Considérons deux scènes identiques.
“C’était un homme nerveux.” 5 mots. Direct et efficace. Par contre, nous n’avons que très peu d’informations à nous mettre sous la dent. Voyons une version plus concrète de cette scène.
“Il faisait les cent pas dans la pièce, regardant l’heure sur sa montre toutes les quelques secondes.” 18 mots. Ouh que c’est long pour dire, essentiellement, la même chose. Cependant cette phrase est définitivement concrète et claire.
J K Rowling est très douée à ce système d’abstrait/concret. Elle parvient à naviguer entre des passages de narration et des passages d’action de manière fluide et naturelle.
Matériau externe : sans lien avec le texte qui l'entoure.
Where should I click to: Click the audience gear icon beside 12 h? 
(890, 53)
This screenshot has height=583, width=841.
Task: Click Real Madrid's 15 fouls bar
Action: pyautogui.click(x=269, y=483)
Dans un certain nombre de cas, y compris celui évoqué au dessus, utiliser plus de mots permet à la scène de passer plus vite. Certes, il n’est pas souhaitable de rallonger votre texte dans la plupart des cas. Cependant, si vous écrivez une scène d’action, vous gagnerez en temps et en clarté si vous prenez le temps de décrire les personnages et leur situation en amont. Si vous parvenez à donner toutes les informations nécessaires avant, vous n’aurez pas à les éparpiller au dernier moment pendant l’action. Ce qui ne ferait que désorienter vos lecteurs.
Maintenant, est-il possible de trop faire de concret, au point de tomber dans le problème inverse ?
Oui, mais surtout non.
La plupart des écrivains, y compris vous et moi, avons tendance à trop utiliser d’abstraction quand nous écrivons. Nous n’utilisons pas un langage assez précis. Il est très facile de retomber dans les concepts et de ne pas donner de détails. Un doberman est un gros chien noir, qui est également un gros chien, qui est également un chien. Dans bien des cas, nous gagnerions à utiliser un langage plus concret que le mot “chien”, qui contient infiniment plus de sens que le mot “doberman”.
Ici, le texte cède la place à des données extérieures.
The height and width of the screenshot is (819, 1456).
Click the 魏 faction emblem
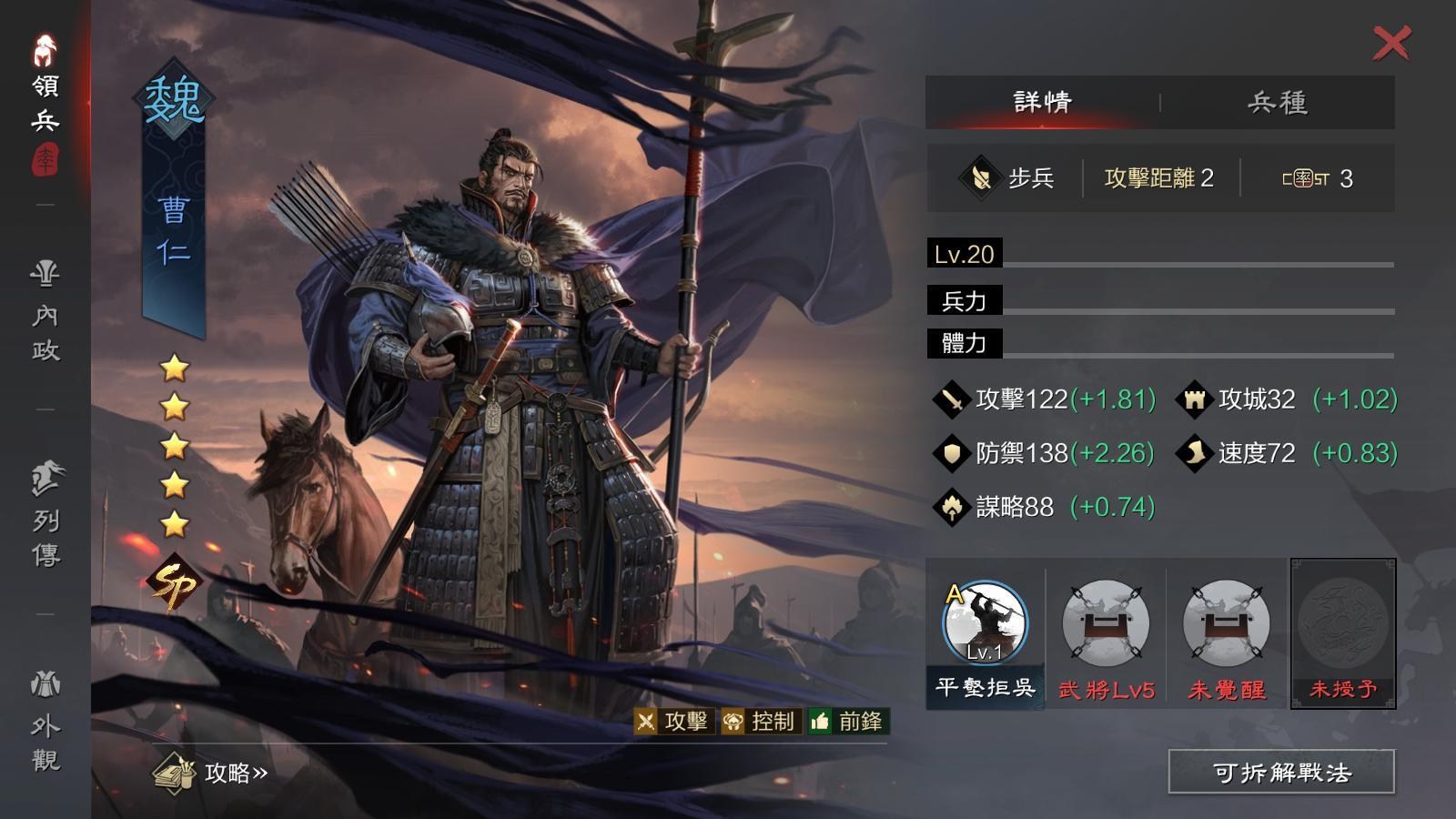pyautogui.click(x=173, y=99)
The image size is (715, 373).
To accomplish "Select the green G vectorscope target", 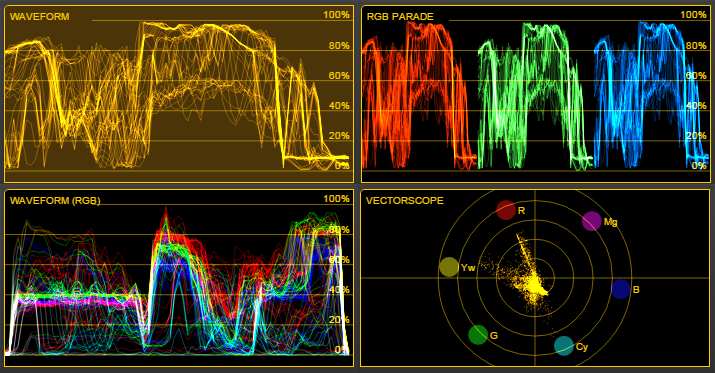I will click(x=478, y=335).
A l’inverse, il y a peu de risques de rédiger un texte trop descriptif, type manuel d’utilisation si vous vous en tenez aux points importants du récit. Prenons l’exemple d’une recette de cuisine qui vous indique de casser un œuf. C’est encore relativement abstrait, comparé à :
Vous prenez l’œuf dans votre main. La coquille est légèrement rugueuse et fraîche au toucher. D’un coup sec, vous le cognez contre le bord du saladier qui fait un bruit distinctif. Du blanc d’œuf vient se coller à vos doigts, visqueux et humide.
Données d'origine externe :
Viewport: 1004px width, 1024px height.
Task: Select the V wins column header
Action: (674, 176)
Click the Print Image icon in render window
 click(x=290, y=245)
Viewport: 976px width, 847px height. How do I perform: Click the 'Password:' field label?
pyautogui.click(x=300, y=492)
Ce passage fait beaucoup plus appels aux différents sens que le ferait une recette de cuisine. C’est là la différence entre faire vivre la scène et simplement la décrire. Dans les deux cas, vous la décrivez d’une certaine manière, puisque vous écrivez votre histoire. Mais dans seulement l’un de ces exemples avons-nous vraiment l’impression de casser un œuf.